CHRC Fall 2019 CHRC Distinguished Speaker – Dr. Rajiv Rimal from the Johns Hopkins Bloomberg School of Public Health

We are pleased to announce the Center for Health and Risk Communication’s Fall 2019 Distinguished Speaker – Dr. Rajiv Rimal, Professor and Chair of the Department of Health, Behavior, and Society at the Johns Hopkins Bloomberg School of Public Health. Dr. Rimal’s talk is entitled: “Social norms as sources of both influence and health communication refraction: Why and how the company you keep matters so much.” The talk is scheduled for December 6th (Friday) from noon to 1:00 pm in Skinner 0200.

About Dr. Rimal:

“Rajiv N. Rimal, PhD, is Professor and Chair of the Department of Health, Behavior and Society at the Johns Hopkins Bloomberg School of Public Health. Dr. Rimal is a leading expert on health behavior change and on social norms. His research focuses on the use of social and behavioral theory for disease prevention and harm reduction. Rimal has more than 25 years of experience in the conceptualization, implementation and evaluation of health promotion interventions throughout the world. He is the author of the Theory of Normative Social Behavior, which has informed work to reduce violence against women, improve driver safety among adolescents, reduce anemia among women, and study alcohol consumption among college students. This theory is also being used in numerous interventions to bring about social change.

Rimal’s current research includes a project in India, funded by the Bill & Melinda Gates Foundation, that uses a social norms-based approach to design, implement and evaluate an intervention to reduce anemia among women of reproductive age. Another study investigates how structural changes in health clinics affect service uptake in developing countries.
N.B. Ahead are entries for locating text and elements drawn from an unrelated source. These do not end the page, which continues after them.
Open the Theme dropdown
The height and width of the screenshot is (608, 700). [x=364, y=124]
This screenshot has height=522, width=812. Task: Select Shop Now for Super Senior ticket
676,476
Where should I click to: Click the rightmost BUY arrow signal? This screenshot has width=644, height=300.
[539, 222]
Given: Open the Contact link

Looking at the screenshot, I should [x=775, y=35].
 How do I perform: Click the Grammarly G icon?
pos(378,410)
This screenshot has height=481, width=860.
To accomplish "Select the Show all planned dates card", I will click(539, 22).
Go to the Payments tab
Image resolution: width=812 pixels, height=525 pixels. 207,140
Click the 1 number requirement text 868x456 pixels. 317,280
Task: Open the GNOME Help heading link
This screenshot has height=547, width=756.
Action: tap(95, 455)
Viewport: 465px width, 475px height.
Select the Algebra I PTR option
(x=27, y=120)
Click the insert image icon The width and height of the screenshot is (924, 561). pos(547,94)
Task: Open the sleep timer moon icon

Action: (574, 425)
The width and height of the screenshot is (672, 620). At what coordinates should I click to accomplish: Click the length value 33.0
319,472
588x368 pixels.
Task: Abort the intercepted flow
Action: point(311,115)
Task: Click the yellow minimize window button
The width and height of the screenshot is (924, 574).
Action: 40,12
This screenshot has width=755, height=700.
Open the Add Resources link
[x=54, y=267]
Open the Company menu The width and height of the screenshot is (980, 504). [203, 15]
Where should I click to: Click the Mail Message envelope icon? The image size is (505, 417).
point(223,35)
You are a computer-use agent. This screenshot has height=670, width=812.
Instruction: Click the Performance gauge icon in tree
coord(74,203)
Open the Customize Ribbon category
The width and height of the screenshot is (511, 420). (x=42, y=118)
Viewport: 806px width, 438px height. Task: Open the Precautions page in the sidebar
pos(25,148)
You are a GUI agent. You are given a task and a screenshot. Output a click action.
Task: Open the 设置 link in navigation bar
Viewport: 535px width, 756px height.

He is also leading studies that aim to understand how people with different political orientations process information about climate change and how mass media and social media can influence people’s attitudes and behaviors related to climate change.

Rimal has served as chair of the Health Communication divisions of both the International Communication Association and the National Communication Association. He was a recipient of the American Public Health Association’s Everett M. Rogers Award for Public Health Education and Health Promotion.

Rimal received a PhD in communication from Stanford University in 1995 and a Master of Arts in journalism and mass communication at Southern Illinois University in 1991.”